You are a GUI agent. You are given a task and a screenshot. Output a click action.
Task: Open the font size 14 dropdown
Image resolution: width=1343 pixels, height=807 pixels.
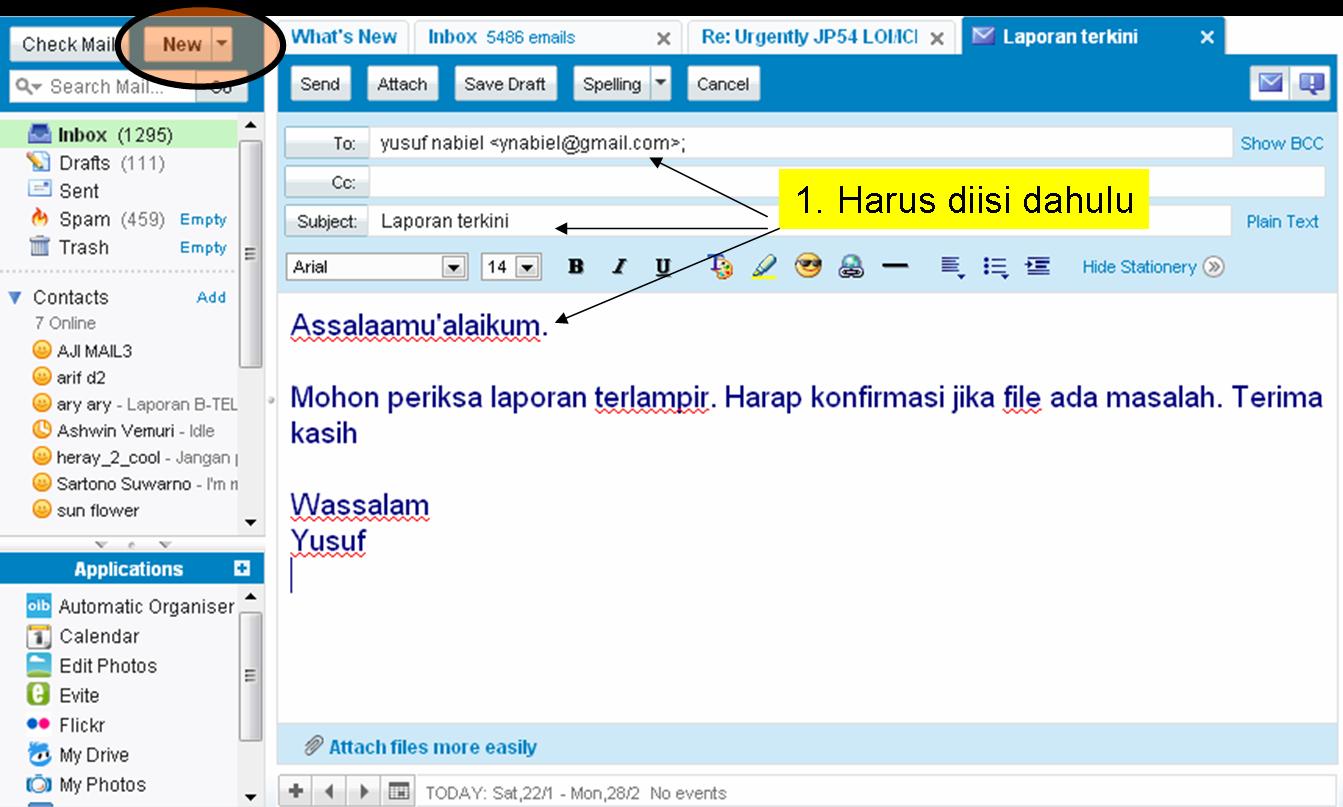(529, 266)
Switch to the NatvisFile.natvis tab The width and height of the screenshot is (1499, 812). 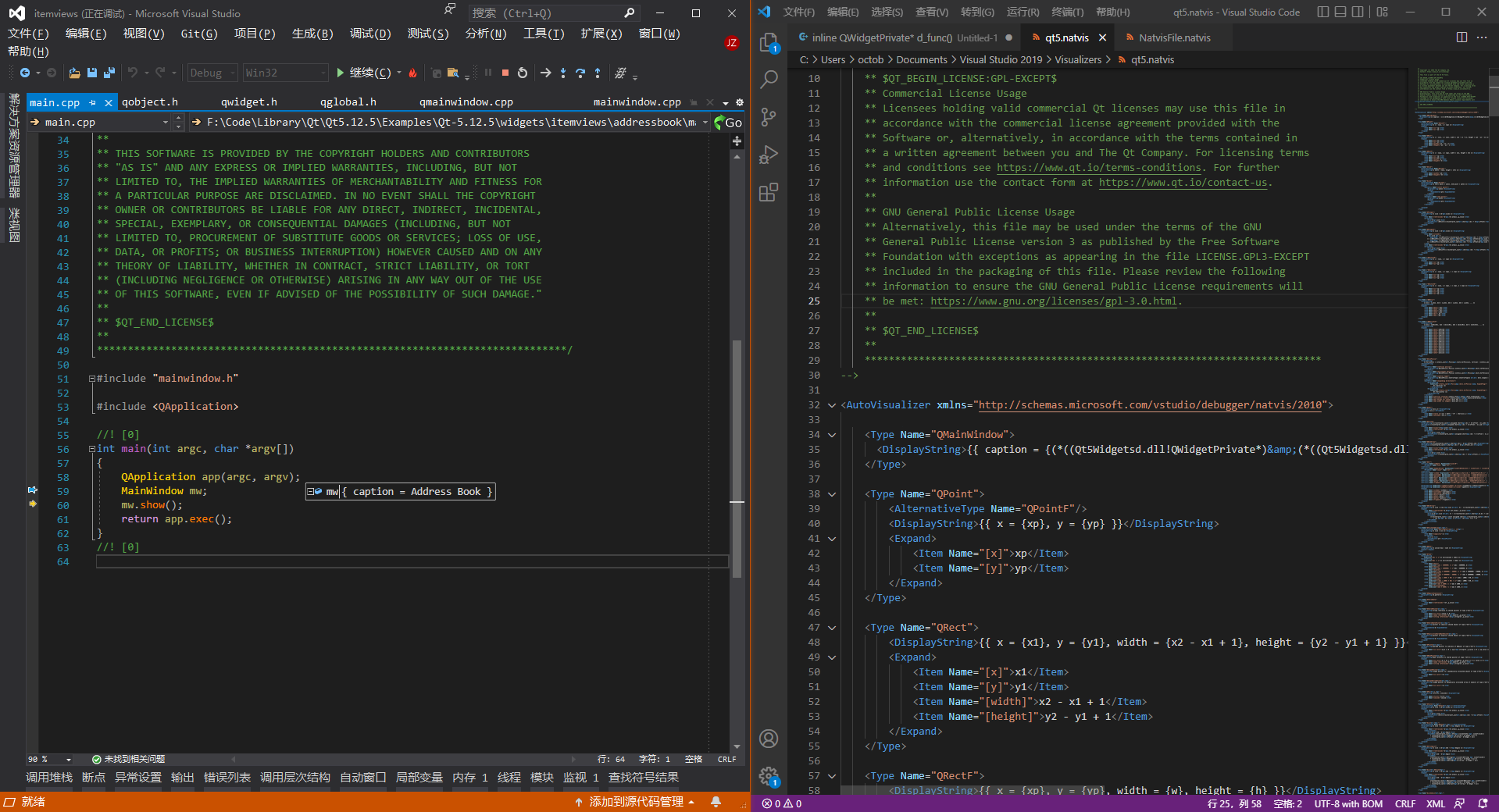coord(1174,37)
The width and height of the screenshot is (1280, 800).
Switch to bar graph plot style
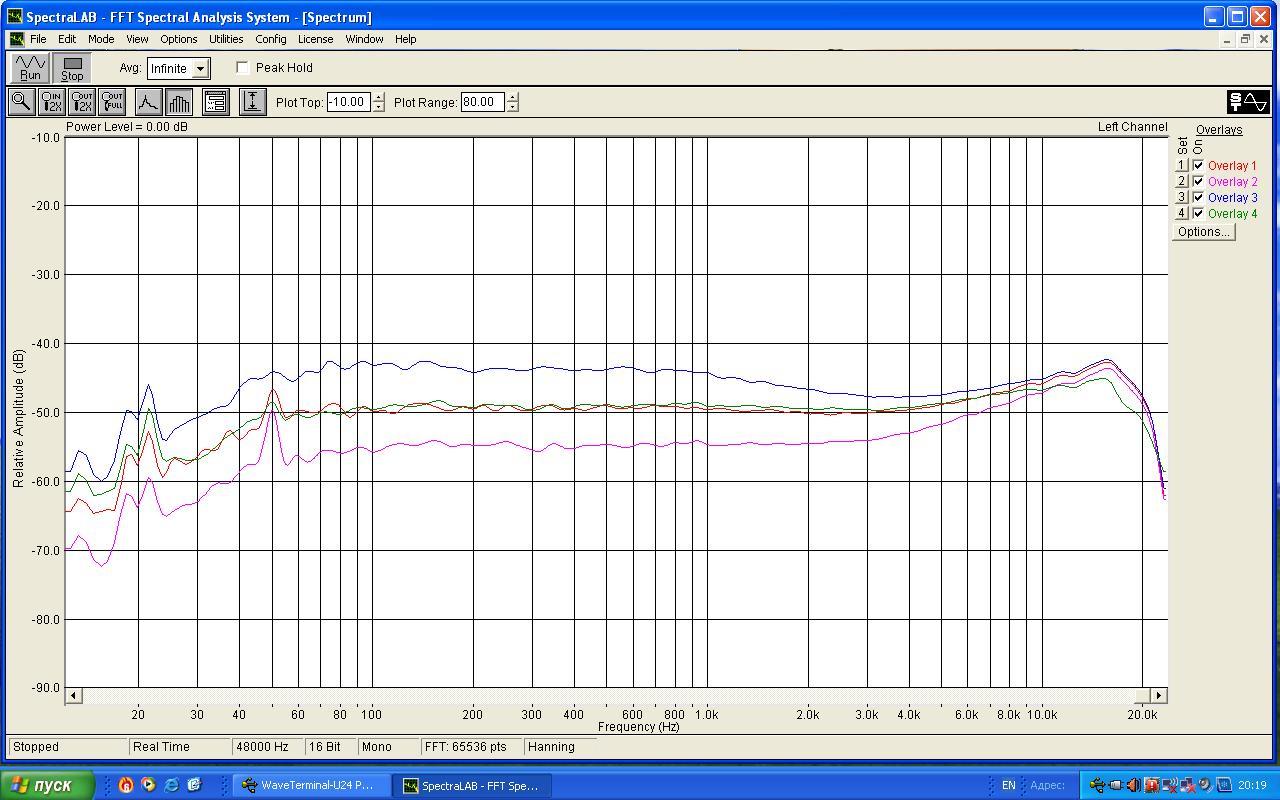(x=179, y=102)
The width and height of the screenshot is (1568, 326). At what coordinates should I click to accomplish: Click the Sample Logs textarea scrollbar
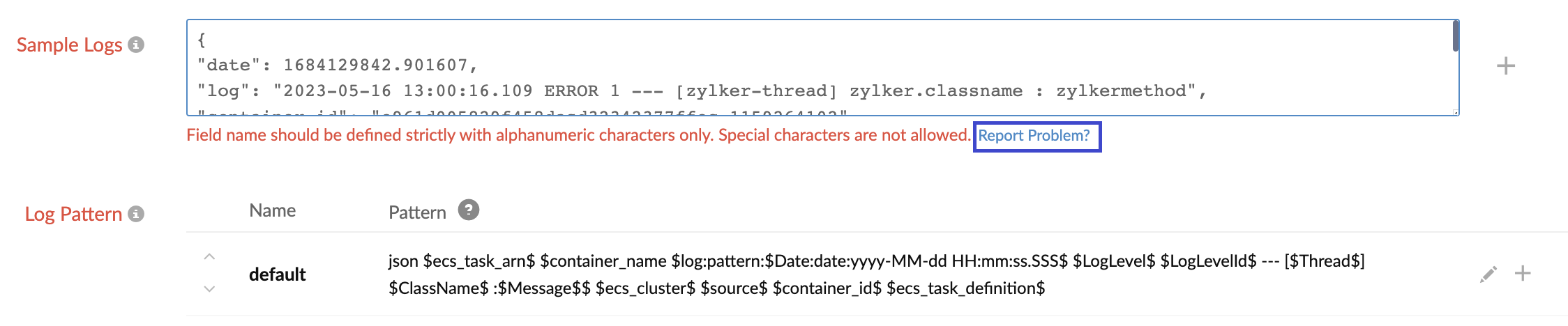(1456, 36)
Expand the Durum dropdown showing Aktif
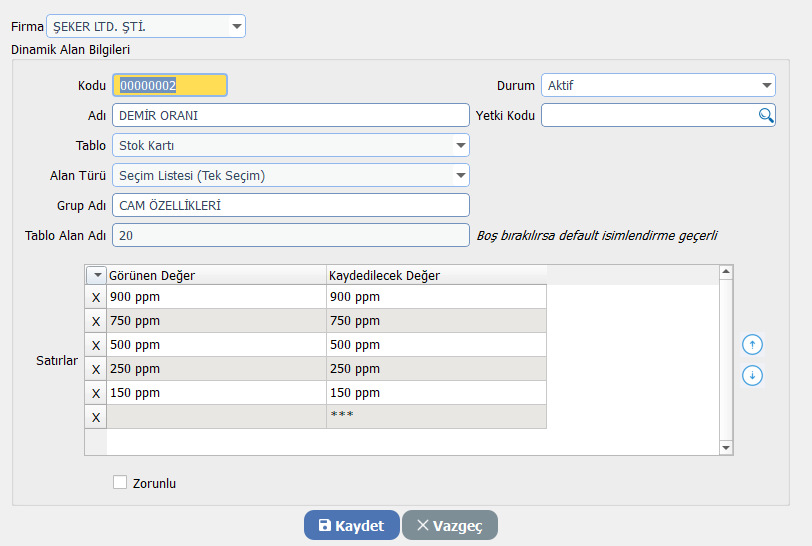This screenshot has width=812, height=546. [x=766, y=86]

# # # # # # #

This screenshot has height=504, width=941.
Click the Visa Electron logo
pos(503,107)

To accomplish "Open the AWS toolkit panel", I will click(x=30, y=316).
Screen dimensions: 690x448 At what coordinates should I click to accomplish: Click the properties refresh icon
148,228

# # # # # # #

Pick out each line of the records above that contains the word "should", and copy those lines in full.

The width and height of the screenshot is (1568, 326). At what coordinates should I click to accomplish: Click the Sample Logs textarea scrollbar
Screen dimensions: 690x448 At what coordinates should I click to accomplish: Click the properties refresh icon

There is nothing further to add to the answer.